Please meet Carly Hare, Coalition Catalyst and National Director of CHANGE Philanthropy, and REP grantee partner. 

“I’m Carly Hare. I’m a citizen of the Pawnee nation of Oklahoma and a descendant of the Yankton Sioux community on my father’s side, and <i kita u hoo <i ]a hiks is my Pawnee name, which means “kind leader of men.” For me, it is in my Pawnee name why I do a lot of this work. [My name] has been something I’ve tried to live into and live up to as a mantle of: How do I hold roles and responsibility with as much grace and care and kindness, as I can, in those spaces? And how do I center our work that is from a collective community sense about rising up and addressing issues and inequities that significantly challenged our communities? My whole professional career has been in some vein of that, whether centering and working for native people or in racial equity strategy coalition in different ways, and the last 20 years has had an overlay of philanthropy as the kind of tool or throughline of what we were trying to shift and change.” 

[Image description: Carly smiling into the camera with headphones against a grey background with geometric black squares. She is wearing a black and white polka dot shirt and a pearl necklace.]

What do you see being CHANGE Philanthropy’s role in advancing racial equity in philanthropy? What makes this network and its work important for the transformation of the philanthropic sector?

Carly: CHANGE itself is positioned to be a field builder and an influencer in different ways than the individual coalition partners are. We don’t have members as CHANGE that are foundation members, like the other coalition members, or do work with  specific foundations.  This positions CHANGE differently to work as advocates and allies and agents in the field much differently. That allows us to amplify and advance conversations that we’re having as a coalition and allows us to be more nimble with the other philanthropy-serving organizations to serve as an advocate and an ally alongside them and their own equity journeys. 

Our relationship can be seen as two-pronged with other PSOs; there’s a consigliere role working with folks to be council in their own process and helping them map out what resources they might need in their own internal journey, and  cheerleading at times when they need that; and then there’s the strategy about how they are actually moving their members programmatically and how can we help bridge the gap of like, here are the five or ten things our coalition partners are doing that might be aligned.  

What are the tensions that come from leading a network that is grounded on values of racial equity and intersectionality?

Carly: We are a learning and peer network community, and that is primary to continuing to have an evolving conversation and evolving collaborative space. There isn’t a static definition of what racial equity is or a static definition of what intersectionality is because everyone—and I talk about this a lot when I’m doing external work with folks that are newer in their journeys—every single institution has people that are operating within a certain bandwidth of what they know about and what their context is and what their relationship and empathy level is for understanding how to work with a certain community, a certain issue, a certain experience in the racial equity and intersectionality framework and context. 

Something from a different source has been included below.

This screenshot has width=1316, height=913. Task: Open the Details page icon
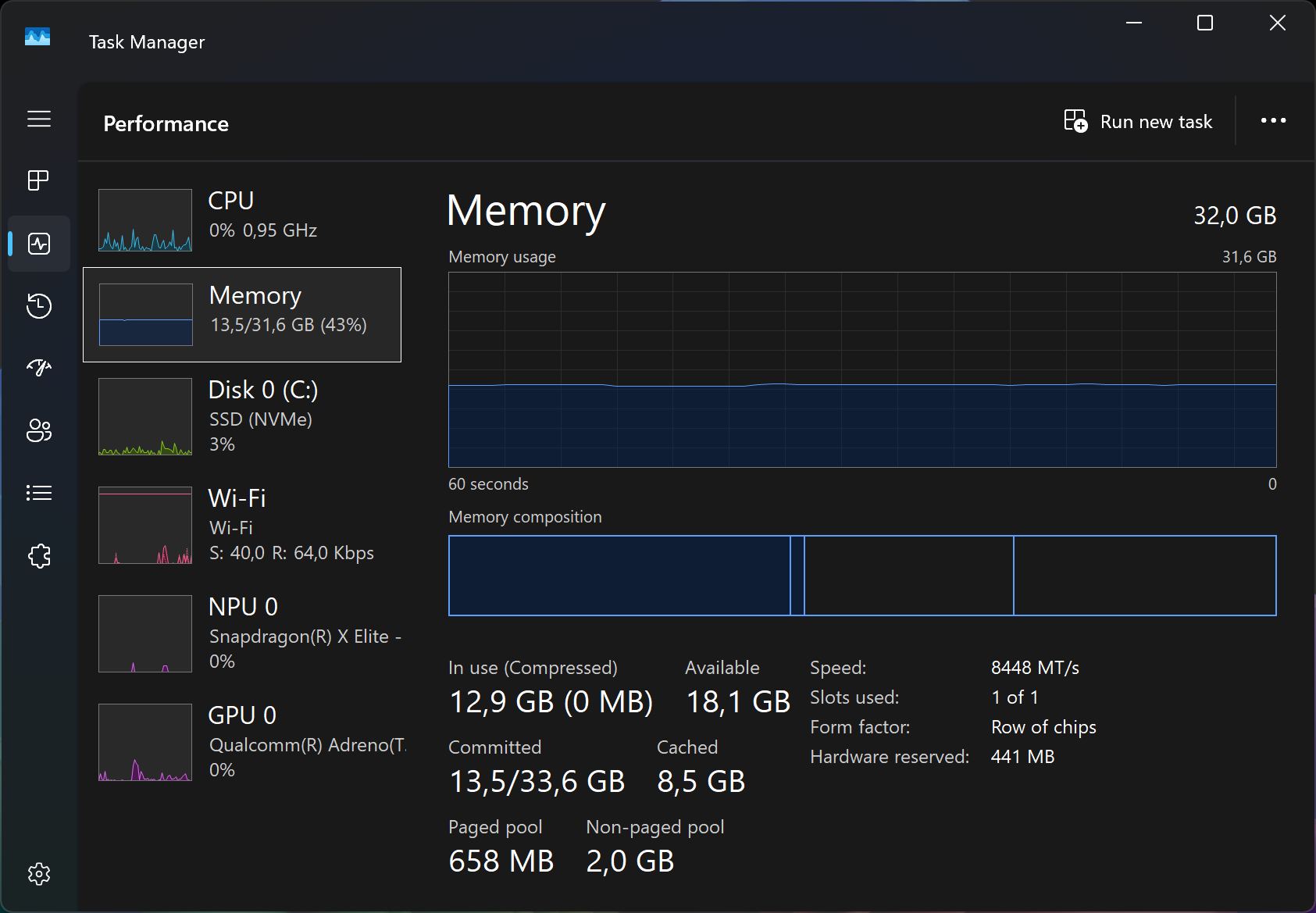point(39,493)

And then, when you add everyone together, you are like this broader kind of bandwidth that you operate in and while you need to be able to speak to the polar opposite ends—folks that are really deep into it and folks that just have no idea about what’s going on in an issue—you’ve got to have things that allow those folks to enter into the conversation and feel connected. Neither one of them might be fully in it yet,then you’re moving towards widening that bandwidth for everyone, so the content and conversation and then the work coming out of it begins to grow and deepen in different ways. 

Carly: It’s a balancing issue, we have to be flexible, to say what do we know and what do we not know and provide peer education with each other and creating an environment where everyone is holding wisdom into the work. Because expertise is one thing, but wisdom is a whole different thing, what does it mean for you to bring in and share that experience and conversation in the spaces? It is keeping a nimble and responsive structure that allows us to be ready and able to say, ‘Okay, there’s a piece here we don’t understand. Which of the partners has a better understanding of it? Who is in the space? How do we do a collective education to make sure that we are centering the values we’ve all agreed to?’ But we’re continuing to evolve our collective and contextual understanding of racial equity and intersectionality in place and community. And that has been powerful for us. 

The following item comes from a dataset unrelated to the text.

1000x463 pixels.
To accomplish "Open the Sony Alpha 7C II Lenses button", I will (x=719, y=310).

CHANGE Philanthropy has been working on the Diversity Among Philanthropic Professionals Survey. Can you tell us more about this project, any findings so far, and how can philanthropy use it as a resource to change the way they operate?

Carly: We’re really excited about DAPP in general because it’s one of the things that hasn’t existed in the field. We know that Council does the benefits and salary survey, which talks about the role types people have; they started including a race and gender framework within the last few years. But it’s still reported by HR people. That can make it a little more challenging to say, that’s an assumption, and you don’t know what processes they have in place, and how they’re polling folks, and you don’t know how safe those environments are for people to be fully transparent and open about the extent of their identities in those spaces.

What we love about DAPP is that this is creating a tool for the field to have a deeper dive around understanding the full spectrum of identity (race, ethnicity, and gender, orientation, disability status, religious affiliation). We are asking some of the most robust race and ethnicity [questions] I’ve seen:  questions where you actually can name all of your racial and ethnic identities in a place that normally is like, check a box that you feel is the one you are, and so many of our racial and ethnic stories are much more complex than that. So creating space for folks to be able to identify what that is, and having a conversation that allows a broader spectrum that isn’t a binary gender conversation, and that has an orientation spectrum that is more inclusive of a wider representation.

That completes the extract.